The United States Supreme Court recently issued an ethics code that is to guide the conduct of its justices. There have been calls for the Court to issue such a set of ethics rules for some time, but recent revelations about the questionable ethical conduct of some of the justices apparently forced the Court to act. Some of these problems included the fact that Justice Thomas’ wife worked to overturn the 2020 election just prior to the January 6 Capitol riot, and he continued to participate in cases relating to the riot and the election. He also failed to disclose luxury travel provided by a wealthy conservative donor, payment of private school tuition for a grandnephew he was raising, a real estate deal involving the purchase of his mother’s house, and a loan that allowed him to purchase an elaborate RV. Justices Alito and Gorsuch have also failed to disclose financial favors received from wealthy and powerful individuals with cases before the Court.

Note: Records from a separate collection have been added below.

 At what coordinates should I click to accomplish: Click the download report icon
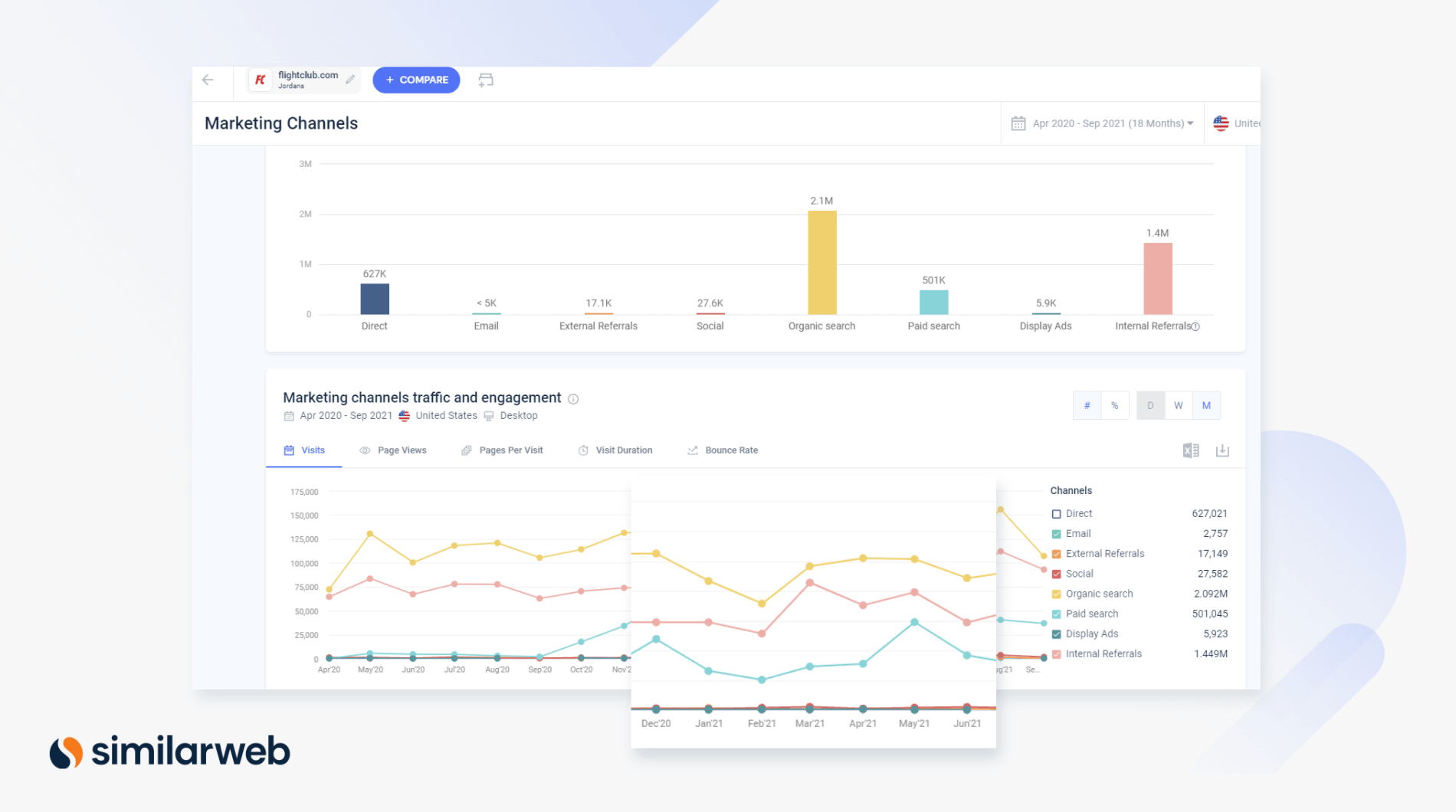click(1222, 450)
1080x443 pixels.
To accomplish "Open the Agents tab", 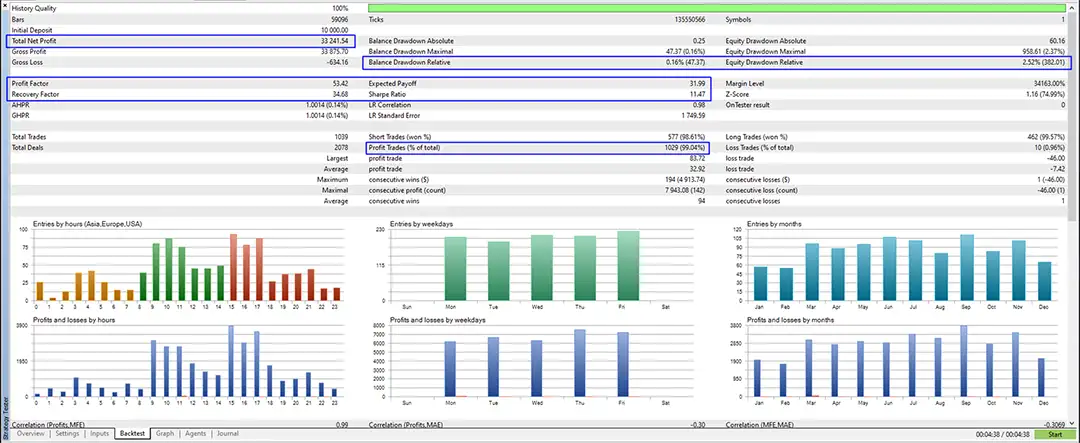I will pos(196,434).
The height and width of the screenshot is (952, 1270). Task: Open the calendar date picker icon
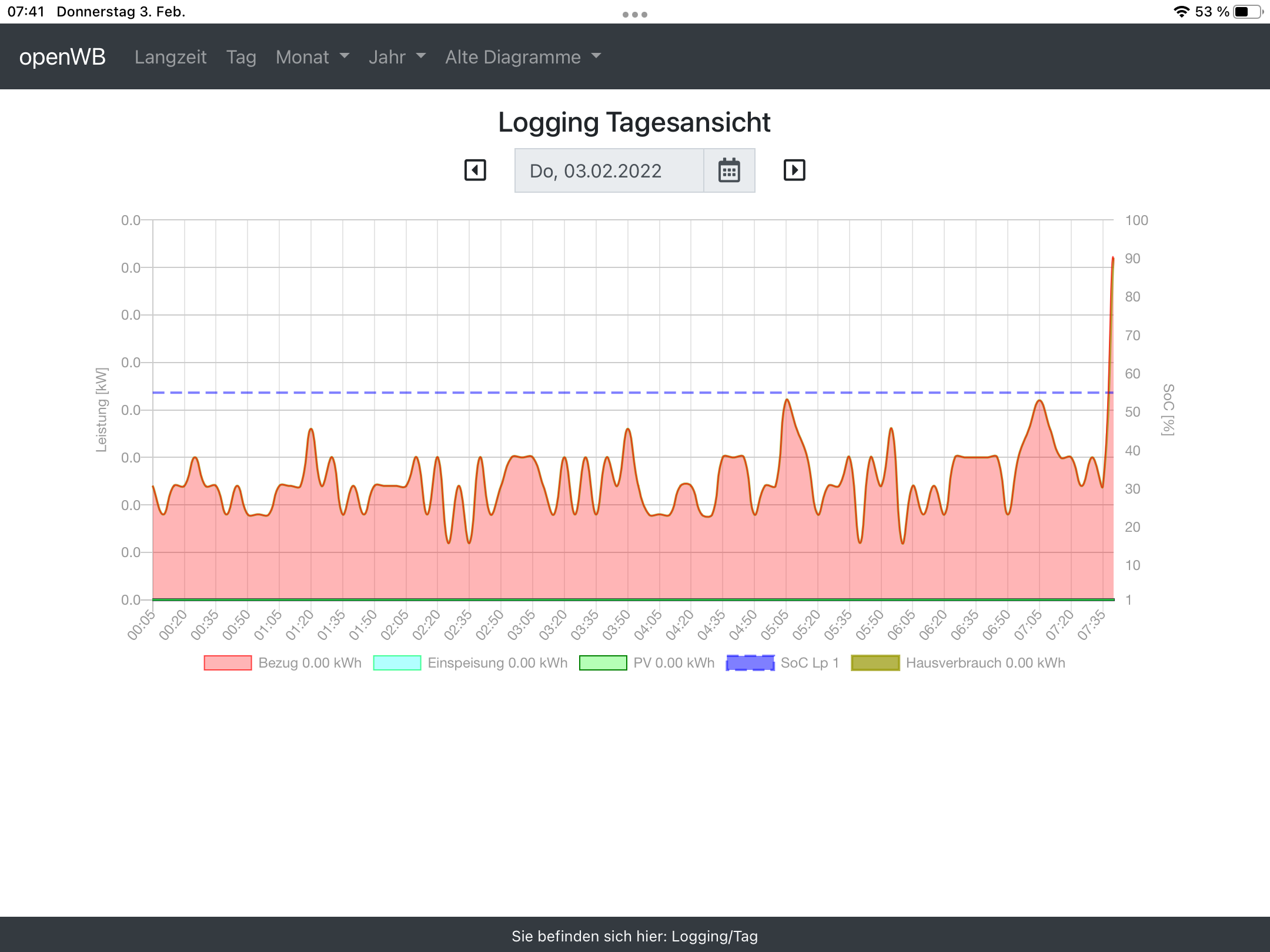pos(729,171)
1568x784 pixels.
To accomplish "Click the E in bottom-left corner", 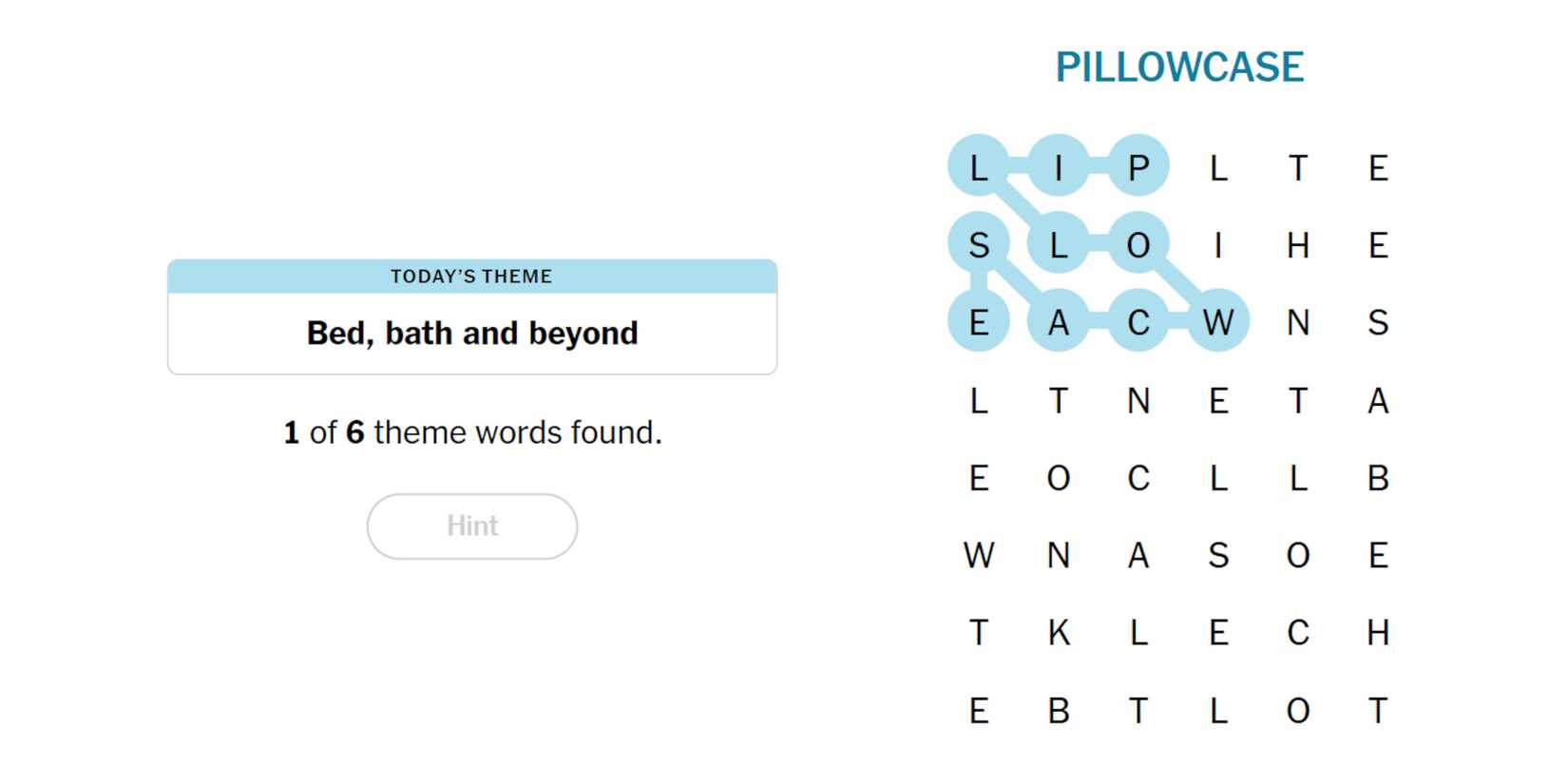I will 978,710.
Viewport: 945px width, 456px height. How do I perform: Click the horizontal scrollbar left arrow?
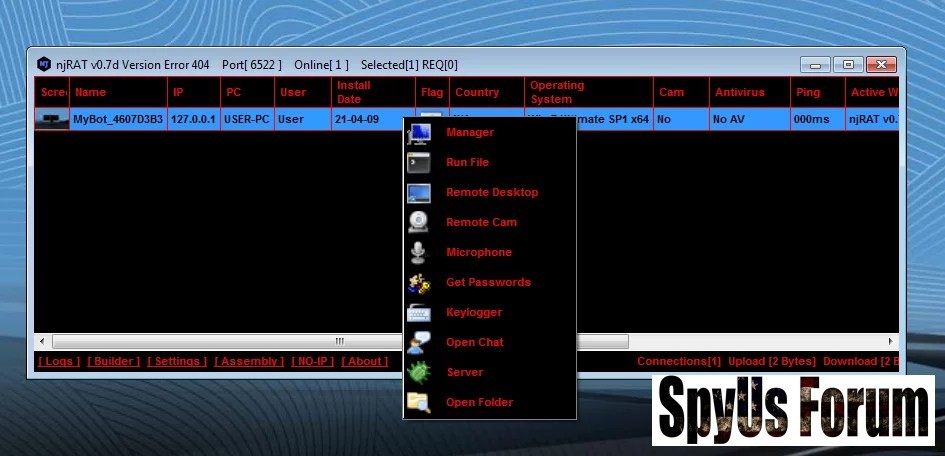coord(42,341)
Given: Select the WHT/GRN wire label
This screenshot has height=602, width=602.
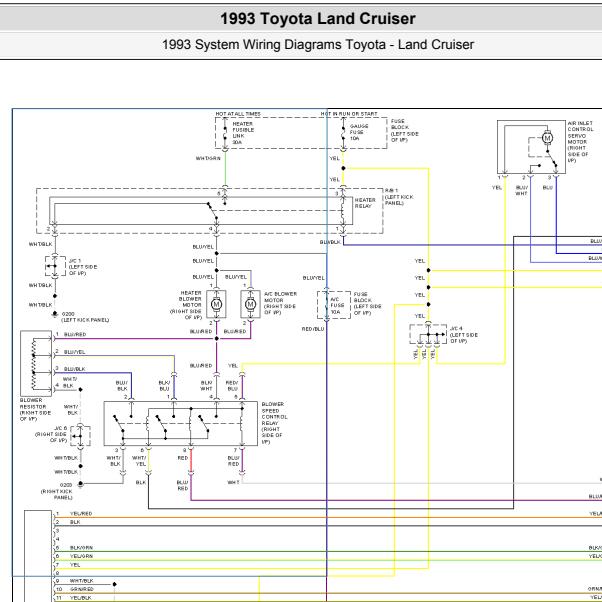Looking at the screenshot, I should (208, 158).
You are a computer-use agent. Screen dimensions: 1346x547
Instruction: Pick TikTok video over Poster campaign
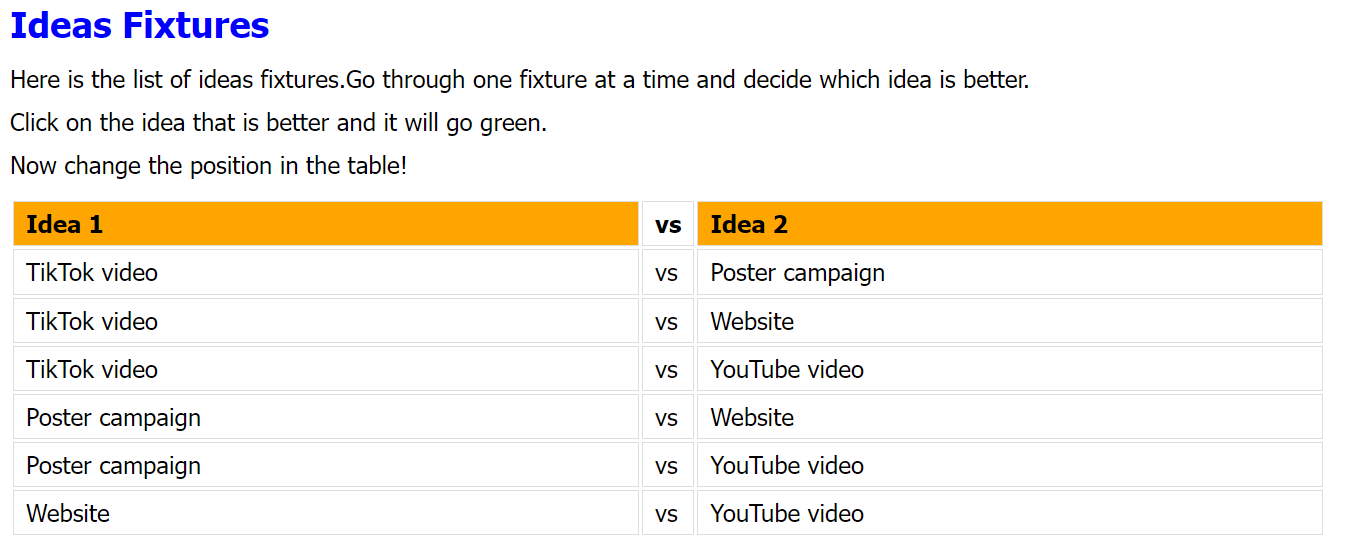pyautogui.click(x=92, y=273)
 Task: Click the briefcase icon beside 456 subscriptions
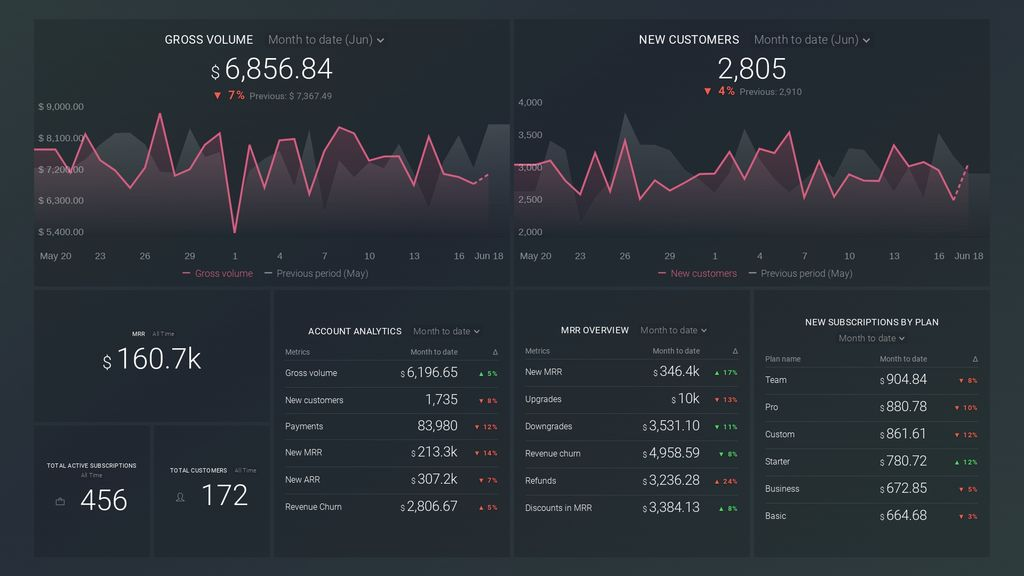click(x=60, y=502)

Clearly, the situation was so bad that the Court had to take some action to at least create the appearance that it could police itself. However, there are still serious questions concerning how the new ethics code will be put into effect or enforced. Exactly what activities would violate the ethics rules, and who would decide a violation actually occurred, also remain unclear. There are no specific restrictions on gifts, travel or real estate deals. In somewhat general terms, the new code cautions justices to avoid activities that detract from the dignity of their office, interfere with the performance of their official duties, reflect adversely on their impartiality, or lead to frequent disqualification. Justices are also prohibited from allowing personal, political, or financial relationships from influencing their official conduct or judgement. Justices are also barred from being a speaker, guest of honor, or being featured on the program, of certain fund raising events.
The new code also bars justices from speaking at events promoting commercial products or services, but includes an exception for events to sell books written by the justices themselves. Obviously, any book deal for a US Supreme Court justice could be worth millions of dollars. Also, any justice writing a book would have the resources of the Court to do so, including a team of law clerks to do the research and actual writing.